The following is a step-by-step guide on how to write the NIH DMP:
Understanding the NIH Data Sharing Policy:
Familiarize yourself with the specific data sharing requirements and policies outlined in the Funding Opportunity Announcement (FOA) or the agency-specific guidelines. Each NIH institute may have slightly different expectations for data sharing, so be sure to tailor your plan accordingly.
Begin working on your DMP early in the grant writing process. This detailed document requires thoughtful consideration, and rushing through it could lead to oversight or errors.
Types of data to be collected:
Clearly outline the different types of data that will be generated in your research project. This can include experimental results, survey responses, clinical data, genomic data, imaging data, etc.
Data collection procedures:
Explain how you will collect and generate the data. Describe the instruments, protocols, and methodologies you will use. Address issues like data quality control and validation.
Data organization and documentation:
Detail how you will organize and document your data during the research project. This can involve establishing a standardized naming convention, using metadata, and creating data dictionaries or codebooks.
Data storage and backup:
Describe how you will store your data securely during the project. This may involve using institutional servers, cloud-based storage, or other dedicated data repositories. Include information on data backup procedures to prevent data loss.
Clearly state your intentions regarding data sharing. If you plan to share data, specify the timing and conditions under which the data will be made available to other researchers and through which platforms or repositories.
Data access controls and restrictions:
Address any sensitive or confidential data and explain how you will protect the privacy and confidentiality of human subjects, as well as any intellectual property considerations.
Outline your plan for the long-term preservation of the data beyond the project’s duration. Identify suitable data archives or repositories for depositing the data and explain how you will provide access to the data after the project ends.
Data sharing agreement (if applicable):
If data sharing involves collaborations with other institutions or researchers, mention any data sharing agreements that will be established.
Roles and responsibilities:
Clearly define the roles and responsibilities of team members regarding data management. This includes data ownership, access permissions, and data custodianship.
Compliance and ethical considerations:
Address any compliance requirements related to data management, such as data use agreements or Institutional Review Board (IRB) approvals.

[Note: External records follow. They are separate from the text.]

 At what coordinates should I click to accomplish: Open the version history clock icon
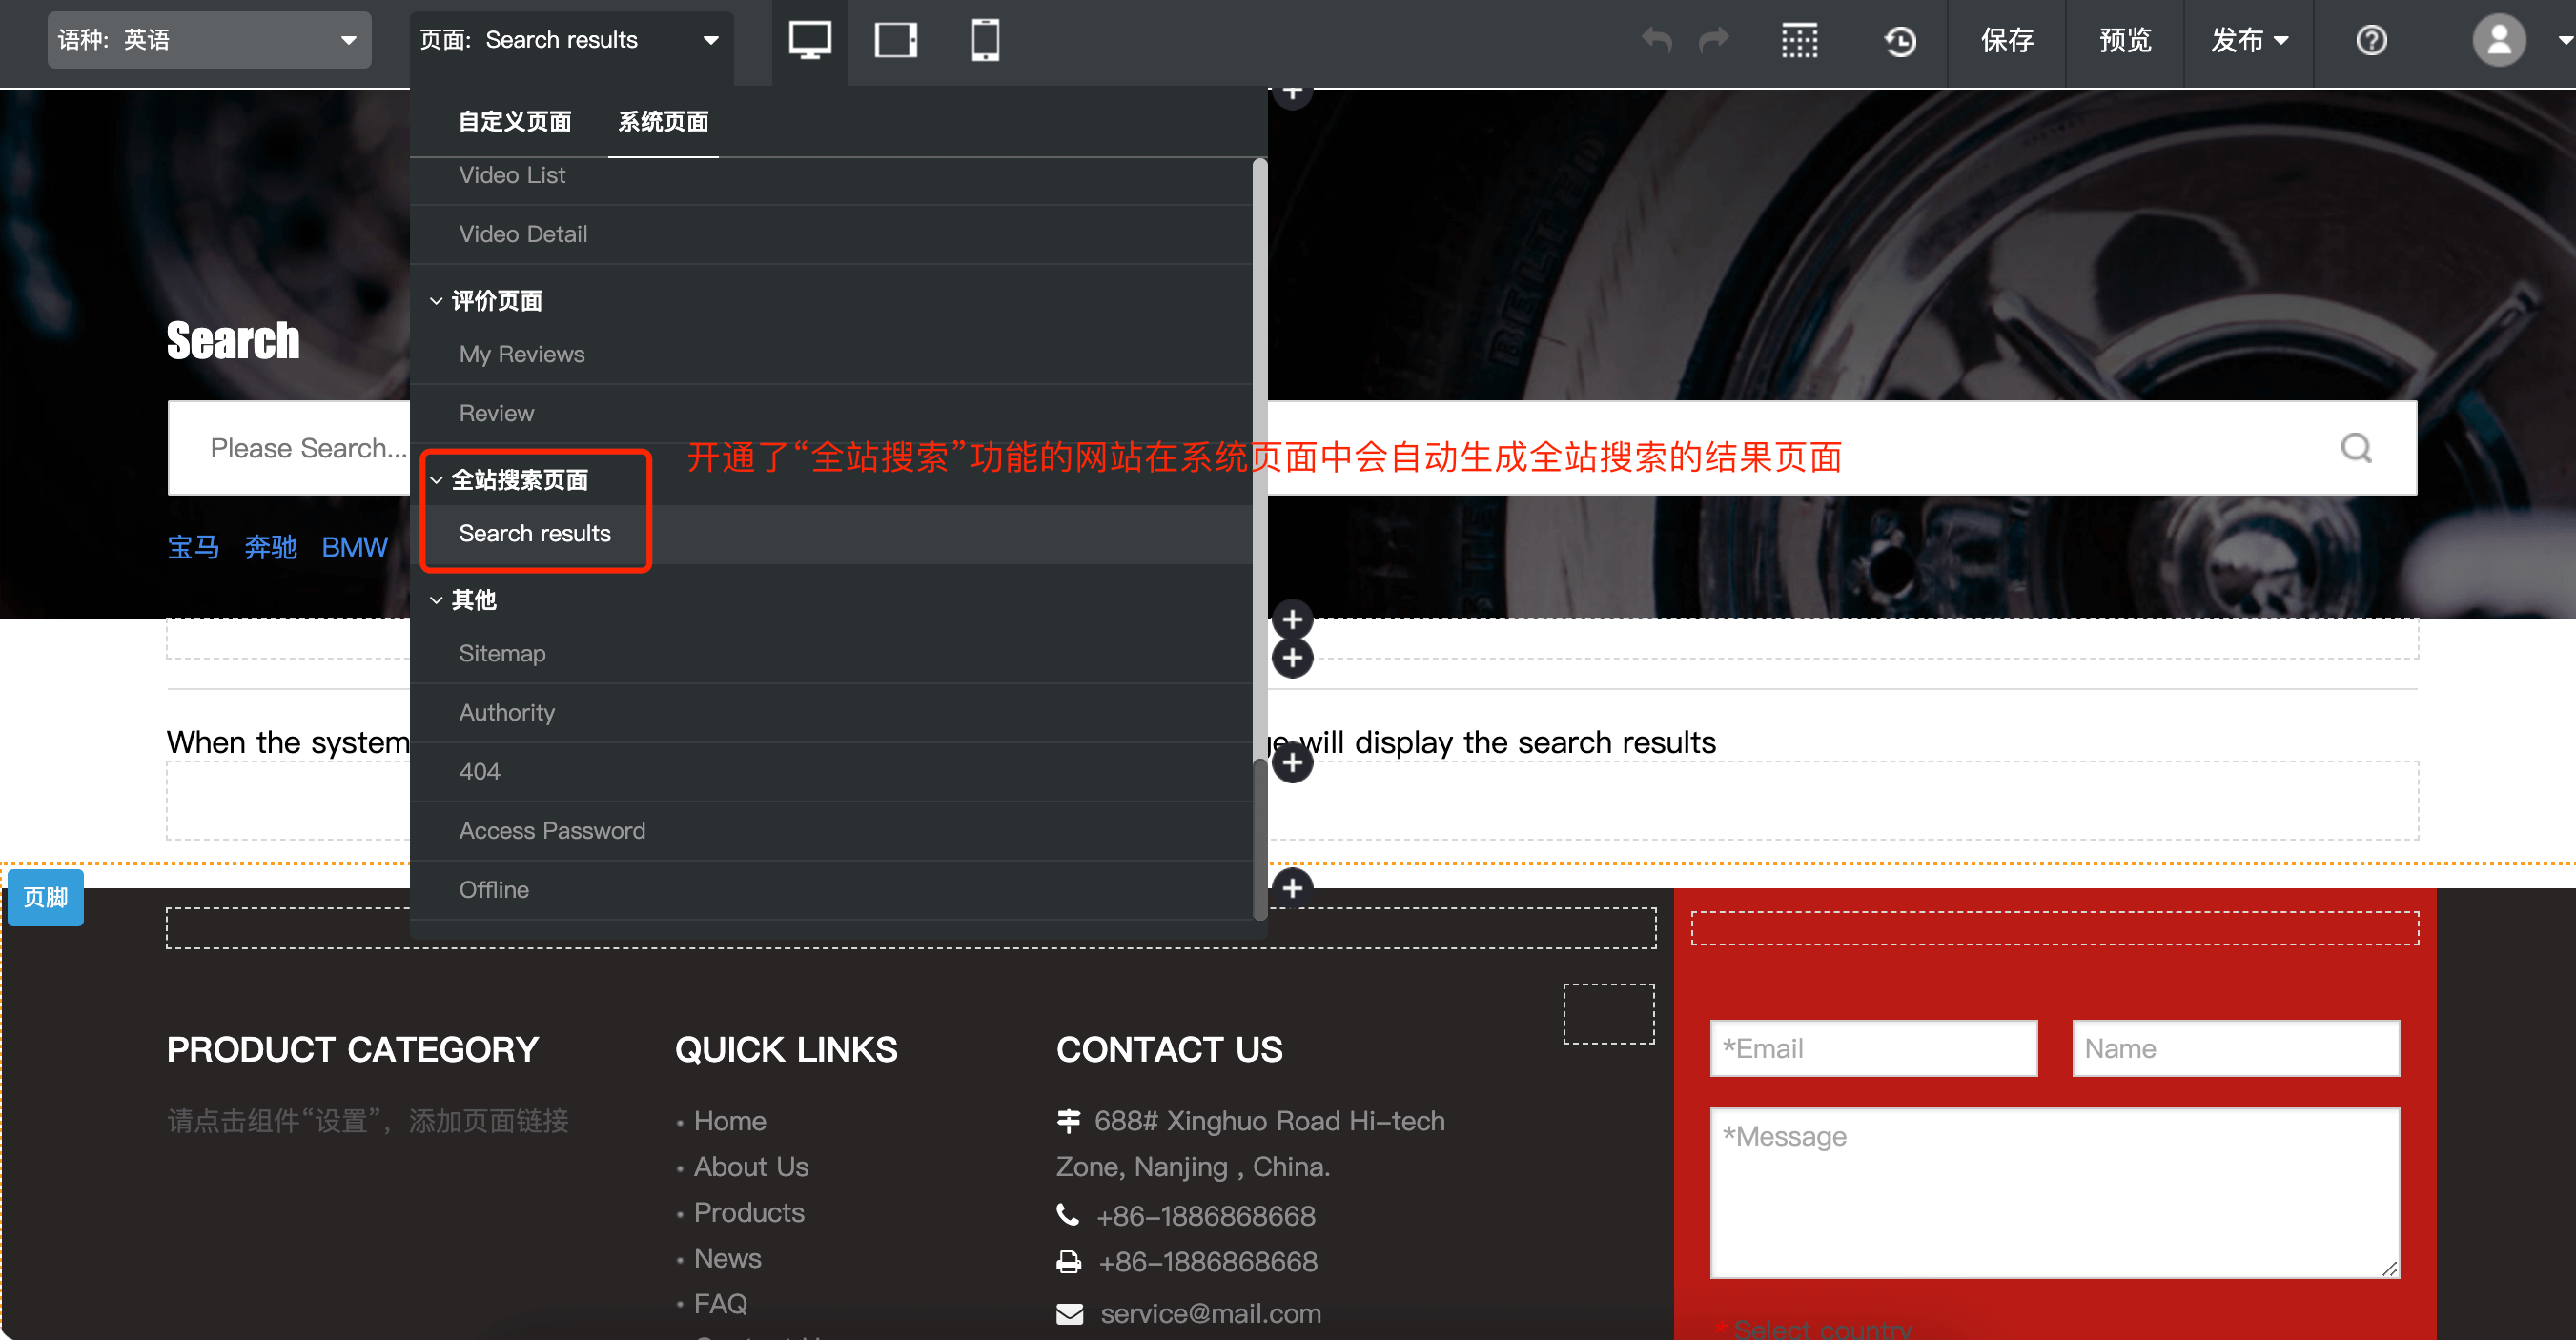point(1899,40)
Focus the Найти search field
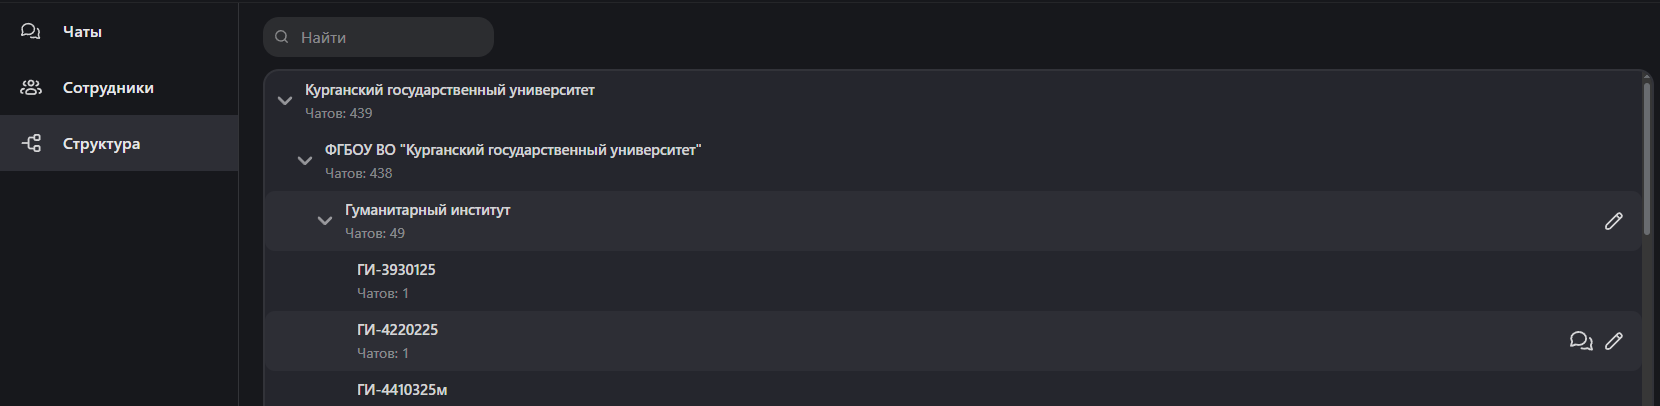 pos(390,37)
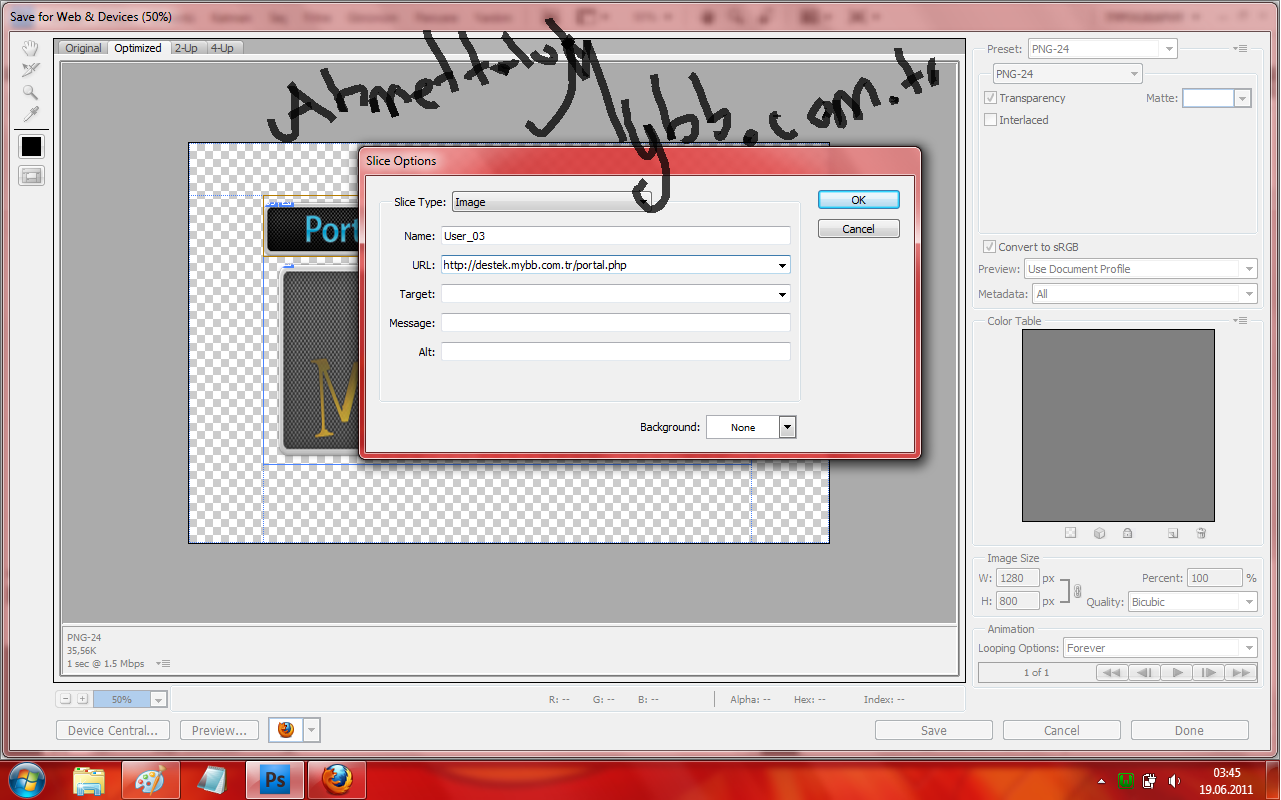This screenshot has width=1281, height=800.
Task: Switch to the Original tab
Action: (x=83, y=48)
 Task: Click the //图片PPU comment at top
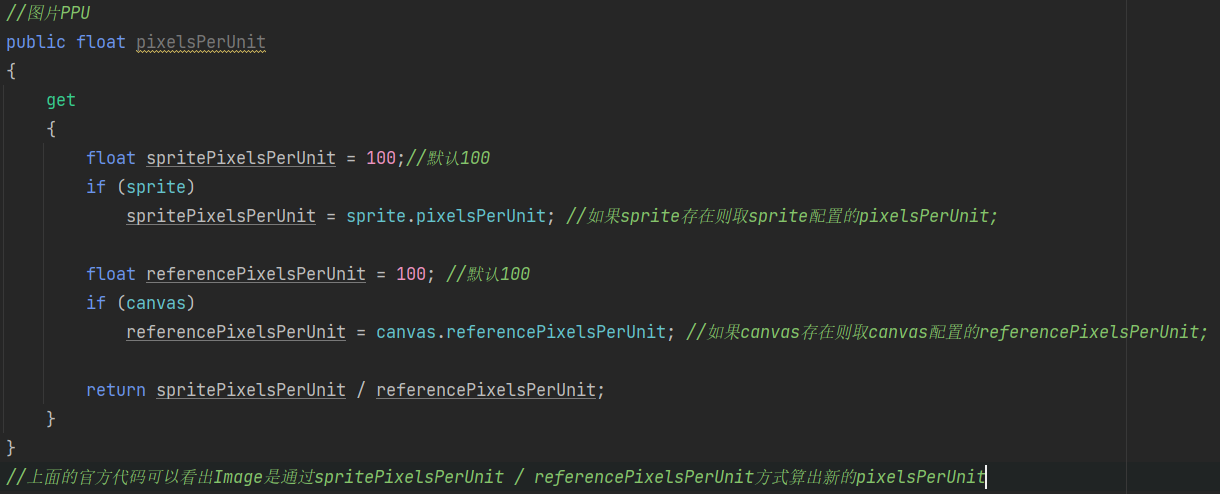coord(48,13)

If data management activities require additional funding, ensure that you include a well-justified budget for these expenses.
The DMP should ultimately be a comprehensive plan along with a timeline that identifies the data types and resources that will be generated, where they will be stored, and who will have access to them. Given the innovative and sensitive nature of the research that agencies such as the NIH and the NSF fund, this is a closely scrutinized part of the proposal.